Kiel-AI / gpt-neo-deployment

GPT-Neo Deployment using Docker and Opyrator with API & UI
MIT License
45 stars 10 forks source link

GPT-Neo Deployment using Docker and Opyrator (API & Streamlit UI)

GPT-Neo Deployment using Docker and Opyrator. Opyrator is building a Streamlit-based UI as well as a Rest-API with online a few lines of code. The deployment is done using Docker and traefik as a reverse-proxy; so it should work on every Cloud-Hoster or local machine. The repository is assuming you use a Nvidia GPU with CUDA for fast inference (If not, see section CPU vs. GPU for details how to use a CPU).
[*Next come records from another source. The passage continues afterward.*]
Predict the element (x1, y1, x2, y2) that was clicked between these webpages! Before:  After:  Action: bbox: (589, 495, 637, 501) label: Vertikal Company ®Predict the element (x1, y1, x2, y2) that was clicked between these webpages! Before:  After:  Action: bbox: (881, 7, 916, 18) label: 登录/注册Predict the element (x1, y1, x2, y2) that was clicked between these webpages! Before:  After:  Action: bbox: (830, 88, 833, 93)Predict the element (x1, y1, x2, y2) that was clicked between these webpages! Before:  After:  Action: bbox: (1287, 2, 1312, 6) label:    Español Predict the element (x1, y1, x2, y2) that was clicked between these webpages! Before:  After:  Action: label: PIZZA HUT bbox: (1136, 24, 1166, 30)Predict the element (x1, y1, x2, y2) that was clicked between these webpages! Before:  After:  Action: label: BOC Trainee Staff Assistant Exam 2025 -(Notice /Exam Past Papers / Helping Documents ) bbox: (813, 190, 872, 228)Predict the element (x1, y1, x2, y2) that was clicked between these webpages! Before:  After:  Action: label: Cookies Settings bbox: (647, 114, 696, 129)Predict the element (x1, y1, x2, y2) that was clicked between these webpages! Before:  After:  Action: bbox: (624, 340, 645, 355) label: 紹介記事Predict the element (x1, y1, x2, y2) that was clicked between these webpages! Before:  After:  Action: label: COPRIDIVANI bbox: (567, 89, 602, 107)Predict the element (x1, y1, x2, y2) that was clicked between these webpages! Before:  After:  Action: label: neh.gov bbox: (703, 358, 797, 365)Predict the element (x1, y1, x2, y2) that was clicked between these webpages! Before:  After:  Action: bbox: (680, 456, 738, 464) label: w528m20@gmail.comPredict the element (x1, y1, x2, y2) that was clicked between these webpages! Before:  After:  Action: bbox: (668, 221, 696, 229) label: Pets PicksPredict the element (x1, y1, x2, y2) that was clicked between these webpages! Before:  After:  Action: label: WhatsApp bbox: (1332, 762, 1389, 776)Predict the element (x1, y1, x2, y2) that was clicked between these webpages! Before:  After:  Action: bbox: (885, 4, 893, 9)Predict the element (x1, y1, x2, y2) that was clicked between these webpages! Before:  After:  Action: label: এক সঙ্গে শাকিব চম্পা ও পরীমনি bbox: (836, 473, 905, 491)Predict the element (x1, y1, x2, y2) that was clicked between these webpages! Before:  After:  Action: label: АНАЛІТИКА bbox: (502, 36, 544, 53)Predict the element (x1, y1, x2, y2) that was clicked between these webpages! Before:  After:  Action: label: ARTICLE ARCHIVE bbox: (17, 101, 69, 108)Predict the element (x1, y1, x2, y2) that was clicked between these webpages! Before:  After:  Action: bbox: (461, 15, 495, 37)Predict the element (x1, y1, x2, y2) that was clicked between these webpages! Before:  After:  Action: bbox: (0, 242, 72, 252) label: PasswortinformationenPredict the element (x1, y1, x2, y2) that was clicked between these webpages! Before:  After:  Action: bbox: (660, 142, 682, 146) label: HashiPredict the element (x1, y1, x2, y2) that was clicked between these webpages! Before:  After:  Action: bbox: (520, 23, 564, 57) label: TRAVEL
Unfortunately opyrator doesn't currently support running both UI and API at the same time, so in this project we set up an API and a separate UI opyrator project that calls the API-endpoint. The UI and API run on different domains.

About GTP-Neo

GTP-Neo is an Open-Source Machine-Learning model for text generation (similar to GPT-3) developed and pre-trained by EleutherAI. In this repository the EleutherAI/gpt-neo-2.7B from Huggingface is used. You can change the model used in docker-compose.yml if you prefer using a smaller one.

How to setup

First clone the repository

git clone https://github.com/Kiel-AI/gpt-neo-deployment.git && cd gpt-neo-deployment

Create an .env file and customize your environment variables. You can copy the .env.example file and customize it:

cp .env.example .env && nano .env

Make the domains point to your instance and ports 80 & 443 are open on your server. You also need to create an empty acme.json for traefik to save the certificates to:

touch acme.json && chmod 600 acme.json

CPU vs. GPU

The current setup assumes that you are running the code on a machine with a Nvidia GPU with CUDA-support (e.g. p2-2xlarge instance on AWS with AWS Deep Learning Base AMI). Using a GPU is recommended for much faster inference speed. If you would like to use CPU, check the comments in api/app.py and docker-compose.yml to see how you can switch to CPU-only.

How to run

Simply use docker-compose up. That is going to trigger the build process for the images and starts the containers. The code downloads the GPT-Neo model on building the container and stores the model inside the container, so it doesn't need to download every time you start the container.

docker-compose up -d

After that your GPT-Neo API & UI should be available under your provided domains.